Some more insight on either one of these approaches would be appreciated!

3

3 Answers

3
votes

Is there a way to run a Lambda on every DynamoDb table record?

For your specific case where all you want to do is process each row of a DynamoDB table in a scalable fashion, I'd try going with a Lambda -> SQS -> Lambdas fanout like this:

  1. Set up a CloudWatch Events Rule that triggers on a schedule. Have this trigger a dispatch Lambda function.

  2. The dispatch Lambda function's job is to read all of the entries in your DynamoDB table and write messages to a jobs SQS queue, one per DynamoDB item.

  3. Create a worker Lambda function that does whatever you want it to do with any given item from your DynamoDB table.

  4. Connect the worker Lambda to the jobs SQS queue so that an instance of it will dispatch whenever something is put on the queue.

2
votes

Since the limiting factor is lambda timeouts, run multiple lambdas using step functions. Perform a paginated scan of the table; each lambda will return the LastEvaluatedKey and pass it to the next invocation for the next page.

1
votes

I think your best option is, just as you pointed out, to run a Lambda every time a DynamoDB record is updated. This is possible thanks to DynamoDB streams.

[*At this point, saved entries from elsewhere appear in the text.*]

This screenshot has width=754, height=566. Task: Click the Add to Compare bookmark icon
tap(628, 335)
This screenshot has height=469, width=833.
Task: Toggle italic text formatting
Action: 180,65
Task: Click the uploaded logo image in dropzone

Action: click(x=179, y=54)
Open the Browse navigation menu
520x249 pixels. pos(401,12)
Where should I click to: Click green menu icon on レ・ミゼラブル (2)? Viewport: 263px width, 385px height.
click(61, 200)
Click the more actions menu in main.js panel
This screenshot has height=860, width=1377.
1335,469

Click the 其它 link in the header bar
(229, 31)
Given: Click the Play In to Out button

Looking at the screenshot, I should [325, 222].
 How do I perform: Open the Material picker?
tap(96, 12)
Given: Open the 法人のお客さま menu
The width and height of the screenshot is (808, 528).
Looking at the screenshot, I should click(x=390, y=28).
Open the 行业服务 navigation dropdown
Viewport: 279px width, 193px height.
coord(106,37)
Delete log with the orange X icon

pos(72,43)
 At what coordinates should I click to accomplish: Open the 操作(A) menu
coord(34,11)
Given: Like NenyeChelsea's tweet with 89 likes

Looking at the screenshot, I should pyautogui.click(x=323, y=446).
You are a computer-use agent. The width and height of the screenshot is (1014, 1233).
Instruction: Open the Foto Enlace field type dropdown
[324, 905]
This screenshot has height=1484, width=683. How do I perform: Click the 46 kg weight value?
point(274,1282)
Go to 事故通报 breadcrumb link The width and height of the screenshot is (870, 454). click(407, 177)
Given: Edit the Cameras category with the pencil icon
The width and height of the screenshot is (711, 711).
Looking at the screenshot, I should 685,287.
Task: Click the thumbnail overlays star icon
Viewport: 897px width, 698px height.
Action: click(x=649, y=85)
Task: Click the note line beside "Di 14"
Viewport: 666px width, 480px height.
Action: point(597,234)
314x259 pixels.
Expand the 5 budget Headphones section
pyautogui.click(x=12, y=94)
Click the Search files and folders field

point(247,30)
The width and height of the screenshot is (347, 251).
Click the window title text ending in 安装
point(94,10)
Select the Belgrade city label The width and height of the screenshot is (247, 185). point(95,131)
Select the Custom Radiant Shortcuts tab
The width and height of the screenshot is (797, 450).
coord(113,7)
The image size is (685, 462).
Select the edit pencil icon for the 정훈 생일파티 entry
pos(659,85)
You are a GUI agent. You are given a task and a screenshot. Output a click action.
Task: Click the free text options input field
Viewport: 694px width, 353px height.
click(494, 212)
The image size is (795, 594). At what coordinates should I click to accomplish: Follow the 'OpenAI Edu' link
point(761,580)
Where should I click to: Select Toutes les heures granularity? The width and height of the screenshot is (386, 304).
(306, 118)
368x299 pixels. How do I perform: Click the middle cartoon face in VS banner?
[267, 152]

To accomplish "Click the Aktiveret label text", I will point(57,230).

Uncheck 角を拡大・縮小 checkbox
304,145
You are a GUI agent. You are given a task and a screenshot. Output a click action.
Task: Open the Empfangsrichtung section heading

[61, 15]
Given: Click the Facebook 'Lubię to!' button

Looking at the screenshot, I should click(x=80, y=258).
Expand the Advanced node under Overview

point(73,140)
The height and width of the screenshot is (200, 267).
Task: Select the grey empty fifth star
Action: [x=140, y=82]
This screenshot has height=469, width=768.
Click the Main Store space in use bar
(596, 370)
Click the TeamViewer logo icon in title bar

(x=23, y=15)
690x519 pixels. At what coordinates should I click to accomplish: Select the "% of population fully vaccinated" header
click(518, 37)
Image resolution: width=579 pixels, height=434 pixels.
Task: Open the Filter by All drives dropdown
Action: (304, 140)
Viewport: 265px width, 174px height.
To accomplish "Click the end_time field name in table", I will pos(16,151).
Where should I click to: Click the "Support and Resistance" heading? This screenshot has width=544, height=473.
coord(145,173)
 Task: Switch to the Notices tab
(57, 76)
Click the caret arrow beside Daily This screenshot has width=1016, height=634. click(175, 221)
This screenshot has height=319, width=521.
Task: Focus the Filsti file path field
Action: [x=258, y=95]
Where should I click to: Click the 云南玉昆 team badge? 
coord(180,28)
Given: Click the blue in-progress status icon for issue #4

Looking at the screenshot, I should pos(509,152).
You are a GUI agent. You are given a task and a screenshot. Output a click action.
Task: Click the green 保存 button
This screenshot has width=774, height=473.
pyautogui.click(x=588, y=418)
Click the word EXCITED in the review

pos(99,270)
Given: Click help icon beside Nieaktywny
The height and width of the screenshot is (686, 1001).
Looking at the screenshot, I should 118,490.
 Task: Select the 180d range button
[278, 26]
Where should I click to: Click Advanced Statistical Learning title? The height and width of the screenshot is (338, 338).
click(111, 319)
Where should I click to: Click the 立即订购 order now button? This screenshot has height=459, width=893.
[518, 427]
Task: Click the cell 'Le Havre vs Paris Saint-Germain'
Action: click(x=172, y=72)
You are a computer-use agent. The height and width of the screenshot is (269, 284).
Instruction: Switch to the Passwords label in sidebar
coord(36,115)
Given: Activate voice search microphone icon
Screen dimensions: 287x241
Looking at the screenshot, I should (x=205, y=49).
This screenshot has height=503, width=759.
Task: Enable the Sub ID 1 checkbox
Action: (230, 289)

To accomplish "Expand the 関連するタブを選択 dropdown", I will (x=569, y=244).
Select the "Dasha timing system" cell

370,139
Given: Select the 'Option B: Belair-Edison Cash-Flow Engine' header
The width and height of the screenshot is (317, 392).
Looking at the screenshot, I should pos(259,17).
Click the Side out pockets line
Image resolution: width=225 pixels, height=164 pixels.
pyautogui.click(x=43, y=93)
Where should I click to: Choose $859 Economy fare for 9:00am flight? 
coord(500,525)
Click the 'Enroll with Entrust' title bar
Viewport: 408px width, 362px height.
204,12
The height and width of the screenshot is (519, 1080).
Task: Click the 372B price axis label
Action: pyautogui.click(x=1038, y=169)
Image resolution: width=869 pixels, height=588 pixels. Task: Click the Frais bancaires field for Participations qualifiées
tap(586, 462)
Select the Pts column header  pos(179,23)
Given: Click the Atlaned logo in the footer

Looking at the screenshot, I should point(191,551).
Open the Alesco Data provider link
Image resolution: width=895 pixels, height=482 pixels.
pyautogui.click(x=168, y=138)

Streams are a ordered record of changes that happen to a table. These can invoke a Lambda, so it's automatic (however beware that the change appears only once in the stream, set up a DLQ in case your Lambda fails). This approach scales well and is also pretty evolvable. If need be, you can either push the events from the stream to an SQS or Kinesis, fan out, etc., depending on the requirements.